STATED TASK 1>
Translate this sentence from the OCFS2 mailing-list post below into Spanish: "The cluster comes up and mounts on all boxes, and appears to work."
STATED TASK 2>
In the OCFS2 mailing-list post below, how much RAM does the host devxen0 have?

PASSAGE TO READ>
[Ocfs2-users] sanity check - Xen+iSCSI+LVM+OCFS2 at dom0/domU

Alok Dhir adhir at symplicity.com
Thu Feb 7 14:54:35 PST 2008


Thanks again for your prompt assistance earlier today - we seem to  
have gotten past the fs/inode.c bug at domU by using the OSS packaged  
ocfs2 kernel modules.  The cluster comes up and mounts on all boxes,  
and appears to work.

However, we have now run into a more prevalent issue - at dom0, any of  
the cluster member servers will spontaneously reboot when I start an  
'iozone -A' in an ocfs2 filesystem.  I am unable to check the kernel  
panic message as the box reboots immediately, despite the setting of  
'kernel.panic=0' in sysctl (which is supposed to mean 'do not reboot  
on panic').  There are also no entries in messages when this happens.

I realize there's not much debugging you can do without the panic  
message, but I'm wondering if perhaps this new version has some bug  
which was not in 1.2.7 (with our self-built 1.2.7 only domU servers  
rebooted - dom0 were stable).

Are others running this new version with success?  Under RHEL/Centos  
5.1 Xen dom0/domU?

On Feb 7, 2008, at 1:40 PM, Sunil Mushran wrote:

> Is the ip address correct? If not, correct.
>
> # netstat -tan
> See if that port is already in use. If  so, use another.
>
> Alok Dhir wrote:
>> Ah - thanks for the clarification.
>>
>> I'm left with one perplexing problem - on one of the hosts,  
>> 'devxen0', o2cb refuses to start.  The box is identically  
>> configured to at least 2 other cluster hosts and all were imaged  
>> the exact same way, except that devxen0 has 32GB RAM where the  
>> others have 16 or less.
>>
>> Any clues where to look?

DATA EXTRACT>
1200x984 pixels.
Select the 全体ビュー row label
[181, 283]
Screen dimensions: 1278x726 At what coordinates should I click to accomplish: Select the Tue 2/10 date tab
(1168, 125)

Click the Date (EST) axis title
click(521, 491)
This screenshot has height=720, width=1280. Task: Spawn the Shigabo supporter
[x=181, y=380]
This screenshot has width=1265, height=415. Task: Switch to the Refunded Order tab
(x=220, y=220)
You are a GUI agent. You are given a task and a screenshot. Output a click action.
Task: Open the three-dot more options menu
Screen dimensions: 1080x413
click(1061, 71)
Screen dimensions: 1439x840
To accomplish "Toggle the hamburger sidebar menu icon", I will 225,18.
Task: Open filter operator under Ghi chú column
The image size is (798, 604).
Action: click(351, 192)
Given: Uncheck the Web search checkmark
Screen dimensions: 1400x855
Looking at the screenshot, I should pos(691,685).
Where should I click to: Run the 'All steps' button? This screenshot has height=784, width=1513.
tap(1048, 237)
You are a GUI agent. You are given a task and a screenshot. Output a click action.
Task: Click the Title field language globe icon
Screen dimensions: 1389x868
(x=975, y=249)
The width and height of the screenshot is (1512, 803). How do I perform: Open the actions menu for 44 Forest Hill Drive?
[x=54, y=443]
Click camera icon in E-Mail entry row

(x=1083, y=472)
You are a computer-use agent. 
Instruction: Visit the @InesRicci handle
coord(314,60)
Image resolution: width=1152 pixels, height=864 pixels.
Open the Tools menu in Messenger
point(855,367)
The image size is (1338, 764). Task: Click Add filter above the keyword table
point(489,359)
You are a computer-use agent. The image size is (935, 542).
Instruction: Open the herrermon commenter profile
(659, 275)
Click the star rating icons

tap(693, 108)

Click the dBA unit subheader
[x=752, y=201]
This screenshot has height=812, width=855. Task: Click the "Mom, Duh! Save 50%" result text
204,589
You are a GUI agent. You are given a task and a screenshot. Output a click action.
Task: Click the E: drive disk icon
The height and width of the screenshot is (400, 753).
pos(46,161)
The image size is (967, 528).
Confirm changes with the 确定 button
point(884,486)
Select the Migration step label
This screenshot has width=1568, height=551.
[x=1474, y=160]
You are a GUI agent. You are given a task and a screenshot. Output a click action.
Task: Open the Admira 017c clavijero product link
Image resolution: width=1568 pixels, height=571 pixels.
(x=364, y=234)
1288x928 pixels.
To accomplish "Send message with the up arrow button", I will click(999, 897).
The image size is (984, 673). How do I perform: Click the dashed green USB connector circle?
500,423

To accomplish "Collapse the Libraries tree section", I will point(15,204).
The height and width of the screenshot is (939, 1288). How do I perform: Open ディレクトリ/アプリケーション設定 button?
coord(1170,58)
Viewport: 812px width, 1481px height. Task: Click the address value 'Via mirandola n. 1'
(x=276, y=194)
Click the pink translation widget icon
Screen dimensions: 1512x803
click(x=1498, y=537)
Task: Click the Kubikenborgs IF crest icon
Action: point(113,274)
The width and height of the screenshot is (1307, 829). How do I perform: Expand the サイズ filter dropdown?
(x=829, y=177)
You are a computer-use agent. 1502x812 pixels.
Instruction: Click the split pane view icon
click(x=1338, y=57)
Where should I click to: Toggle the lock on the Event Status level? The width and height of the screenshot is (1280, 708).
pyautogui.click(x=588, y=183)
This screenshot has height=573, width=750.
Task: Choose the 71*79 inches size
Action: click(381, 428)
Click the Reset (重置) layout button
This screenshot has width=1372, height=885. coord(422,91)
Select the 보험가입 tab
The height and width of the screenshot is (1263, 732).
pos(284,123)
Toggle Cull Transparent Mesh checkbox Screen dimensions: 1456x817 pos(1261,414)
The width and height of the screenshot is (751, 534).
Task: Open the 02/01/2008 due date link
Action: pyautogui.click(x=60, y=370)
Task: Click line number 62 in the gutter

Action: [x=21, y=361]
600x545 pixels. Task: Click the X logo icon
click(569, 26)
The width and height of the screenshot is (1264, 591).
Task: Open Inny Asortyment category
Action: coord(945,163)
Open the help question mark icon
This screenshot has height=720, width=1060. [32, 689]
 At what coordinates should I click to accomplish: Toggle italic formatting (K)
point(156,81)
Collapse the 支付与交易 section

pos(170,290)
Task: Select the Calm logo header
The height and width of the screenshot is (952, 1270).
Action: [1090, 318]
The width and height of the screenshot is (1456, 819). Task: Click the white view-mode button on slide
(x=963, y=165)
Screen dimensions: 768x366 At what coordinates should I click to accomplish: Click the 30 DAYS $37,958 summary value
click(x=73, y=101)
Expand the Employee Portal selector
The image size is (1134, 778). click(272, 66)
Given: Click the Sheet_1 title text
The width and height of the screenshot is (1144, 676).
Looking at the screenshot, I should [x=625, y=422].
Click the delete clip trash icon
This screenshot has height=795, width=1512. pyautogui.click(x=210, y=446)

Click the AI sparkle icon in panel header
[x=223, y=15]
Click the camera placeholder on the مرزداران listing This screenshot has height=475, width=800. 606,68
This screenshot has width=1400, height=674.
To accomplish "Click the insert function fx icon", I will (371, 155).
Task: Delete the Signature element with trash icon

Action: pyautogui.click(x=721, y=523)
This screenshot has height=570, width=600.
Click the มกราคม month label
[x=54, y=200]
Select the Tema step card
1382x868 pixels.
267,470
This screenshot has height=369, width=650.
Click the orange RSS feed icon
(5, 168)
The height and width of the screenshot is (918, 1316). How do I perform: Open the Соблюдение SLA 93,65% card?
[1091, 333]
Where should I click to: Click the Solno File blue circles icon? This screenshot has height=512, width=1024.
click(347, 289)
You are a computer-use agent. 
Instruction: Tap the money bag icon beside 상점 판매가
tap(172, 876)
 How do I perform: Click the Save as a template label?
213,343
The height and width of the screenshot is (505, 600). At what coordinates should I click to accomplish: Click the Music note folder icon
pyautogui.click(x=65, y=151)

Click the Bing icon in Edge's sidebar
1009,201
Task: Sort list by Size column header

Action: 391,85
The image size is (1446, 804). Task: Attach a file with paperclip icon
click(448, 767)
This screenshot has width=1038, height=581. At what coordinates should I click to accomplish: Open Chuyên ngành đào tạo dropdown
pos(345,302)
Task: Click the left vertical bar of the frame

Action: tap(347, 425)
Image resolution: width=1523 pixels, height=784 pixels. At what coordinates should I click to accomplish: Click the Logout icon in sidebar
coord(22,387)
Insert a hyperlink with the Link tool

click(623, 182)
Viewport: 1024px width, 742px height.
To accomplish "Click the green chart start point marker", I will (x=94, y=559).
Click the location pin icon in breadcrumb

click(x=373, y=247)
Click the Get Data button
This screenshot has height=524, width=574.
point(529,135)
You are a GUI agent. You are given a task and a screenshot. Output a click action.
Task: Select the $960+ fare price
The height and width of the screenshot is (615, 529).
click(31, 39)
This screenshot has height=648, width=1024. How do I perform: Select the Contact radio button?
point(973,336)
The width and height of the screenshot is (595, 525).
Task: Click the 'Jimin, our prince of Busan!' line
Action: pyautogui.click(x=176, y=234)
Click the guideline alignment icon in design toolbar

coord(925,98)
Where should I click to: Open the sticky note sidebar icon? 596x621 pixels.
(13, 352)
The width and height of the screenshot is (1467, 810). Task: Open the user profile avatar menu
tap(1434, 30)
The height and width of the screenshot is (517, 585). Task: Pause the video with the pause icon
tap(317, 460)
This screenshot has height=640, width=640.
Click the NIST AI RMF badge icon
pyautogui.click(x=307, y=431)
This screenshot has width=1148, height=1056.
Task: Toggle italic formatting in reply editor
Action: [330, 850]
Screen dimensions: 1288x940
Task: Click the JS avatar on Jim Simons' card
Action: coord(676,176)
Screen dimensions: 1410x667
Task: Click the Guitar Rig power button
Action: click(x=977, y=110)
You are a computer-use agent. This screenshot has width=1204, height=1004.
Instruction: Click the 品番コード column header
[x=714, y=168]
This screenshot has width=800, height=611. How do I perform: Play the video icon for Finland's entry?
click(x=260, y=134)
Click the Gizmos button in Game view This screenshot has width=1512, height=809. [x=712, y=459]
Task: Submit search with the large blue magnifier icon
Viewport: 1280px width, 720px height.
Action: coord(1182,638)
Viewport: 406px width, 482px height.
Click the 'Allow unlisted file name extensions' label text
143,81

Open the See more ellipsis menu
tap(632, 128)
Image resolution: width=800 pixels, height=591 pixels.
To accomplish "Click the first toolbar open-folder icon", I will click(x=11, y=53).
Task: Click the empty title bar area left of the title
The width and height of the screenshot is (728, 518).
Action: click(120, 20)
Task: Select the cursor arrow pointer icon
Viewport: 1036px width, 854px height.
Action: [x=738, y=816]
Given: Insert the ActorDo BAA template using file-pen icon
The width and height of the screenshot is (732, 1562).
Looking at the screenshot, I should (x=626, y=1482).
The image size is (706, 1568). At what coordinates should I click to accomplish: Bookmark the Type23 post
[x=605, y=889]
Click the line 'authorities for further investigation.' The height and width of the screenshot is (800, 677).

RESULT 1>
El clúster arranca y se monta en todas las máquinas, y parece funcionar.

RESULT 2>
32GB